1) Workflows can run for a long time. Potentially they can run for
months; if you were to expose a workflow of that kind as a service you'd
have to move beyond the synchronous invocation pattern that a
conventional SOAP service supports.
- there are existing ways to do this of course, we're not the only ones
with long running services, but they immediately move you out of the
'really simple service' realm. Whether you do this with e.g. WSRF or
with a custom service interface (so your service interface is to the
workflow *engine* not to the workflow itself) is another choice to make.
2) Workflows can consume and emit very large data. Web services have no
consistant mechanism to handle this - there are approaches to do with
attachments and there are ad hoc mechanisms such as returning URLs to
results and accepting the same as inputs.
Both these issues may or may not be a problem in any given case, and
there are certainly simple workflows (short running, small data) which
could be wrapped up in a naive synchronous service interface. Exactly
what values of 'short' and 'small' we use here is a gray area, but it's
not going to give you much room to work in.
Another option is to create a hybrid system, where you force all data to
be passed by reference (HTTP URLs are pretty good for this). Taverna can
internally handle this, and we can even force the workflow to return
results in that form so your service logic wouldn't have to do very
much. This works around the data size issue (as URLs are 'small') but
not the run time problems.
The run length issues could be mitigated by adopting the typical
'submit, poll, get results, destroy' pattern. Of course, you'd have to
have some way of identifying the workflow instance you wanted to
interact with as part of the call (or in WS or HTTP headers).
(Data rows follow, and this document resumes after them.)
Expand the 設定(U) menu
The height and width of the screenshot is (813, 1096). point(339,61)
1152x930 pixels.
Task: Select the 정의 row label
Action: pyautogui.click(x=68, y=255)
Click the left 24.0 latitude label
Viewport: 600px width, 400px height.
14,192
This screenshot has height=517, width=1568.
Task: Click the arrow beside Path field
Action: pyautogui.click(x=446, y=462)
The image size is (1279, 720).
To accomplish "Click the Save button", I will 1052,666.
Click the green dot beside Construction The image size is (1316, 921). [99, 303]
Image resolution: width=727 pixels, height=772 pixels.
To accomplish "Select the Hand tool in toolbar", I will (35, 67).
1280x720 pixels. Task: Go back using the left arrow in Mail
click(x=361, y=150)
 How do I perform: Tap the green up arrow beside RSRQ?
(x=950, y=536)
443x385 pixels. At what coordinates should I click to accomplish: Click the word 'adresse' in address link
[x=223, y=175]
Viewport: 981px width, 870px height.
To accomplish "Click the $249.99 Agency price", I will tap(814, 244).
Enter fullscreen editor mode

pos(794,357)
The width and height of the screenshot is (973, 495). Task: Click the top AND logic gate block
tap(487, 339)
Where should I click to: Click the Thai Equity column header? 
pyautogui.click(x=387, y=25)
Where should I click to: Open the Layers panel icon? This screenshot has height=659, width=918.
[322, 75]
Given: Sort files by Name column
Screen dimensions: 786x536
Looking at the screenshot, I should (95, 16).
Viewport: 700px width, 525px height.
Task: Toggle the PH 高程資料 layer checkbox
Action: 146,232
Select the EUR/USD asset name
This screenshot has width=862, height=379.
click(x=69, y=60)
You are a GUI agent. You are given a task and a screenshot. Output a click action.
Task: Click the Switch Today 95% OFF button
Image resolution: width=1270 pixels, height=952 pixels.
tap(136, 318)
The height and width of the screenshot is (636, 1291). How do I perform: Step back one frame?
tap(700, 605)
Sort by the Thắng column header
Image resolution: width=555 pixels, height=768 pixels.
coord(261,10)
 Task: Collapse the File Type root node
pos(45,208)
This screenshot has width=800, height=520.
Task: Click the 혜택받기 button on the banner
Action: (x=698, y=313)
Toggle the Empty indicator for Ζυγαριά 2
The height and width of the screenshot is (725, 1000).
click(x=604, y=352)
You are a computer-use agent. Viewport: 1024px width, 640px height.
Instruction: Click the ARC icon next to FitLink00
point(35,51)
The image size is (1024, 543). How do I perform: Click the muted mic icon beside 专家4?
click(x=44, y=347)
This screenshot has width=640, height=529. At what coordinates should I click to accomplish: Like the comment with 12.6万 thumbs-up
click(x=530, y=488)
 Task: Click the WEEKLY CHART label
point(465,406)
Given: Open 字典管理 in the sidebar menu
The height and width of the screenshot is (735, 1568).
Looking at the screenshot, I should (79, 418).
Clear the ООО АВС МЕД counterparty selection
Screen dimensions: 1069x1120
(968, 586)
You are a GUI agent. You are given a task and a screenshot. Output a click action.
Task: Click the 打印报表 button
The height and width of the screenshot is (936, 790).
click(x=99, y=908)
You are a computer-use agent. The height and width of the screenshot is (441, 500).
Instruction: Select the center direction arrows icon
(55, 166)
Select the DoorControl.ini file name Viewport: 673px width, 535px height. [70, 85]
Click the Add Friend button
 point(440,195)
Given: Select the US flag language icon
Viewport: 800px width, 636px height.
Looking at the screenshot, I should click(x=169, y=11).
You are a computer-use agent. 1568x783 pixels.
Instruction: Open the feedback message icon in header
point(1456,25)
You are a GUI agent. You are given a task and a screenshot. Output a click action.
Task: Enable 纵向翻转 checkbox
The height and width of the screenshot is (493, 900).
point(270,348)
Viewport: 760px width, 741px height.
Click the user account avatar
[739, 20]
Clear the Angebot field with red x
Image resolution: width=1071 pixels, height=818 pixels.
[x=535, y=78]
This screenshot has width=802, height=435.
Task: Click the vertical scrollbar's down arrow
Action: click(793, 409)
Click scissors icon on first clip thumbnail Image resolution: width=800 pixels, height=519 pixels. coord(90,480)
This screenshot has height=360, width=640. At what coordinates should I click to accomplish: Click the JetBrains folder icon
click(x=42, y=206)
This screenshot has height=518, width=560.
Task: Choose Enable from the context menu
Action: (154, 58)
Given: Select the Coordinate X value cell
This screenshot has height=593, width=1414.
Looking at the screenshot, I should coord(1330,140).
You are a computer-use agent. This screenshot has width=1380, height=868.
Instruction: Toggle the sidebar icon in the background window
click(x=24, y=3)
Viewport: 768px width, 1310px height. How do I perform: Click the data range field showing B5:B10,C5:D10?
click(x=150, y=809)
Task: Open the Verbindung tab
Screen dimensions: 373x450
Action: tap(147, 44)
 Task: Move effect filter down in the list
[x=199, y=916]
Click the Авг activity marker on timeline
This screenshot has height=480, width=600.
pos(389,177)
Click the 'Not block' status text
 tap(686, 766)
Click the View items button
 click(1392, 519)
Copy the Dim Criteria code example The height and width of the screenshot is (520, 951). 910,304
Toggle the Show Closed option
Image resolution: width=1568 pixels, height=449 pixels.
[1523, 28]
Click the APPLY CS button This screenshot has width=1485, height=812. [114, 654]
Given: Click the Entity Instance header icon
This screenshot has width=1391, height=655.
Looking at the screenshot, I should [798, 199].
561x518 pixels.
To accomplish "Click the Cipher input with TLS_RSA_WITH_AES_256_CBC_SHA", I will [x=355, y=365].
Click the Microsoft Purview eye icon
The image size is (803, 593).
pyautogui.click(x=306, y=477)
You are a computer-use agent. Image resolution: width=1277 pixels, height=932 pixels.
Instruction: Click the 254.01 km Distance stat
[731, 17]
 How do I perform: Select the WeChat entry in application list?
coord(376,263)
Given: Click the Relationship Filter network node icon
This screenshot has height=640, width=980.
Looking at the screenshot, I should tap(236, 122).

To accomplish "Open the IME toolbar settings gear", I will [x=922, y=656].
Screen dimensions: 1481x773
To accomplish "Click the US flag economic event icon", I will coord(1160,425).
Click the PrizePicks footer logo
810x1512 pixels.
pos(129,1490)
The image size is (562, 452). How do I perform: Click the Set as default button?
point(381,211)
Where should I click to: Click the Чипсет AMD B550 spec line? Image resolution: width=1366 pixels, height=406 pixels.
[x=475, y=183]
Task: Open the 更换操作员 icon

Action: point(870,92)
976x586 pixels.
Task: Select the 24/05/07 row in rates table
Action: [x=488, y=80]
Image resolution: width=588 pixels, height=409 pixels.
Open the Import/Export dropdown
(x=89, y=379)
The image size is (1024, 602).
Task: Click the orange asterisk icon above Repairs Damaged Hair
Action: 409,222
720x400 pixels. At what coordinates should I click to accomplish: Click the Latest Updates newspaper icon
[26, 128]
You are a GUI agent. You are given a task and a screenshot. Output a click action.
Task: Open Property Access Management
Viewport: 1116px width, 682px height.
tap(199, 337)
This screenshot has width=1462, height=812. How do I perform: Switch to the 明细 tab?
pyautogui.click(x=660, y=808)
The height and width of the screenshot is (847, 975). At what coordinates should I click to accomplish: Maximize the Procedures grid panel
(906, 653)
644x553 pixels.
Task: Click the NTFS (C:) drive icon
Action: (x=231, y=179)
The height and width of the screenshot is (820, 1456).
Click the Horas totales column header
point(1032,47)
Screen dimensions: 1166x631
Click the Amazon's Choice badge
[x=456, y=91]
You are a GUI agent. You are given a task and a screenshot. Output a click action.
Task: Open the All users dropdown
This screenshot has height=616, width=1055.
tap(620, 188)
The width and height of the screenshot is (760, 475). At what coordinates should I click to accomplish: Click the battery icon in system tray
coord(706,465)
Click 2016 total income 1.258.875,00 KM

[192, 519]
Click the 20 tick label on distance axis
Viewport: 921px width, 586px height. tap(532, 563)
There is, however, a final problem with 'really' making these things
available as services. In T2 the 'workflow engine' is really a set of
components such as security agents, reference management systems and the
like. To run a workflow you need to assemble and mutually configure
these components - in some cases there is an obvious trivial assembly
which could be done implicitly, but in general you're looking at
configuring this federation prior to workflow launch - this would
immediately make the service taverna-specific.
There's nothing to say, of course, that these approaches are mutually
exclusive. We could envisage a heirarchy of functionality where as you
move up the heirarchy you get increased control (configuration,
monitoring, support for long running workflows) at the cost of increased
interface complexity. At the top of this heirarchy would be the full
blown peer management service framework, at the bottom would be vanilla
synchronous web services (with no exposure of the workflow system at
all). Any given application would live somewhere between these two extremes.